The term “antibody” or “antibodies” as used herein refers to immunoglobulin molecules and immunologically active portions of immunoglobulin molecules (i.e., molecules that contain an antigen binding site that immuno-specifically bind an antigen). The term also refers to antibodies comprised of two immunoglobulin heavy chains and two immunoglobulin light chains as well as a variety of forms including full length antibodies and portions thereof including, for example, an immunoglobulin molecule, a monoclonal antibody, a chimeric antibody, a CDR-grafted antibody, a humanized antibody, a Fab, a Fab′, a F(ab′)2, a Fv, a disulfide linked Fv, a scFv, a single domain antibody (dAb), a diabody, a multispecific antibody, a dual specific antibody, an anti-idiotypic antibody, a bispecific antibody, a functionally active epitope-binding fragment thereof, bifunctional hybrid antibodies (e.g., Lanzavecchia et al., Eur. J. Immunol. 17, 105 (1987)) and single chains (e.g., Huston et al., Proc. Natl. Acad. Sci. USA., 85, 5879-5883 (1988) and Bird et al., Science 242, 423-426 (1988), which are incorporated herein by reference). (See, generally, Hood et al., Immunology, Benjamin, N.Y., 2ND ed. (1984); Harlow and Lane, Antibodies. A Laboratory Manual, Cold Spring Harbor Laboratory (1988); Hunkapiller and Hood, Nature, 323, 15-16 (1986), which are incorporated herein by reference). The antibody may be of any type (e.g., IgG, IgA, IgM, IgE or IgD). Preferably, the antibody is IgG. More preferably, the antibody contains a Fc domain. An antibody may be non-human (e.g., from mouse, goat, or any other animal), fully human, humanized, or chimeric. Where a particular antibody (e.g., bevacizumab) is recited herein as the antibody, it is contemplated that a different antibody can be substituted.

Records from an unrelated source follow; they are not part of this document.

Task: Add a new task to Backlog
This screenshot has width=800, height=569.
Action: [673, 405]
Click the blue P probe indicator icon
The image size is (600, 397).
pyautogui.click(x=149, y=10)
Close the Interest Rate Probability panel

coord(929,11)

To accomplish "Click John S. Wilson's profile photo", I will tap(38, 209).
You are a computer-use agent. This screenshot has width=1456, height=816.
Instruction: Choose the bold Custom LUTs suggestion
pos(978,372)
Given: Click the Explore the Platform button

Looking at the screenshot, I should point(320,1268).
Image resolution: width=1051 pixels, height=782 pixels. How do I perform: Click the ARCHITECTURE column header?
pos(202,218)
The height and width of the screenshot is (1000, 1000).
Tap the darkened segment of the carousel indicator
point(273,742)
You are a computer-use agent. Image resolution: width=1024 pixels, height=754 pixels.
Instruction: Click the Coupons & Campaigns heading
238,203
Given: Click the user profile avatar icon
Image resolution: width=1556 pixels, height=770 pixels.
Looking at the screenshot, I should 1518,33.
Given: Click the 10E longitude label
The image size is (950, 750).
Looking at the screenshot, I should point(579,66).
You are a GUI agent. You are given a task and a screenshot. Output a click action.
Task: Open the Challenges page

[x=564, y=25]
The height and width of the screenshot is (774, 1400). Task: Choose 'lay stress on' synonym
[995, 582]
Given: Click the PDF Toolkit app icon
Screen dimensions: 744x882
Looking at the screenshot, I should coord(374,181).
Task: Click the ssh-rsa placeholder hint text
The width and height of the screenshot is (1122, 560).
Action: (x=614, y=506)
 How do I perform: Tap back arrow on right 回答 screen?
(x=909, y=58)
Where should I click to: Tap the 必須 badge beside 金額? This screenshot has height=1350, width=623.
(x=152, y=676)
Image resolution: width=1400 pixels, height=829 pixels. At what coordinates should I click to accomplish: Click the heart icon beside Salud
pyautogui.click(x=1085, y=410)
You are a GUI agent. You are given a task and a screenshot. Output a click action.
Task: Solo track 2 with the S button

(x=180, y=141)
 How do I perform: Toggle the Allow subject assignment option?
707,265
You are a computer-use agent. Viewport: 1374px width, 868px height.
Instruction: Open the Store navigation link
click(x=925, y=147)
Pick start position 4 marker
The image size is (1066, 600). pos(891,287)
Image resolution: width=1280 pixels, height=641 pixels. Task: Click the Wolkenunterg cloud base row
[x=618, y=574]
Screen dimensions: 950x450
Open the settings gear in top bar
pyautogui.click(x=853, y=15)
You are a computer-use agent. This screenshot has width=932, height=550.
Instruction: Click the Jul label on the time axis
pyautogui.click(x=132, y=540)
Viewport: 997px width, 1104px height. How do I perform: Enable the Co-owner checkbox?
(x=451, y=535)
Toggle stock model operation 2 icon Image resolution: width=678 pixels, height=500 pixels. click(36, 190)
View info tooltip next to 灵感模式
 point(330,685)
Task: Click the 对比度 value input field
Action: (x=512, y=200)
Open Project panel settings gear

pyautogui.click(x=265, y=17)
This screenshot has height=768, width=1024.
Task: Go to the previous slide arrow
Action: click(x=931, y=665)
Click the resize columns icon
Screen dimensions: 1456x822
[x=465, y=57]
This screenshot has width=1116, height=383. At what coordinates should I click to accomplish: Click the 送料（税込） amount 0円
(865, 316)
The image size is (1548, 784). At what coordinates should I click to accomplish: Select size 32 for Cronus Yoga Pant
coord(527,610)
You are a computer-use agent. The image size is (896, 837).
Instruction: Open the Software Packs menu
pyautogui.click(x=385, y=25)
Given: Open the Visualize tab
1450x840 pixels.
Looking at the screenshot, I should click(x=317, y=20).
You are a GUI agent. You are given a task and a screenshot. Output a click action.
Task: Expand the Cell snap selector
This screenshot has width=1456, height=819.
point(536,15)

The term “antigen” is well understood in the art and includes substances which are immunogenic. As used herein, the term “antigen” may also refer to a substance to which a binding agent other than an antibody (e.g., an aptamer) can bind.
The term “aptamer” as used herein relates to a single-stranded DNA or RNA molecule or peptide that binds to a target, for example, small molecules, toxins, peptides, proteins, viruses, bacteria, and even whole cells. Aptamers can be engineered and then selected from large random sequence pools. To increase stability and binding affinity, nucleic acid aptamers may include unnatural or modified bases and/or a mini hairpin structure.
The term “binding agent” is generic to antibodies, aptamers modified to contain a carrier protein-binding portion, fusion proteins, and the like.
The term “biosimilar” as used herein refers to a biopharmaceutical which is deemed to be comparable in quality, safety, and efficacy to a reference product marketed by an innovator company.
The terms “carrier protein” and “protein carrier” are used interchangeably herein and refer to proteins that function to transport therapeutic agents, antibodies, or both. Examples of carrier proteins are discussed in more detail below. Where albumin is recited herein as the carrier protein, it is contemplated that a different carrier protein can be substituted.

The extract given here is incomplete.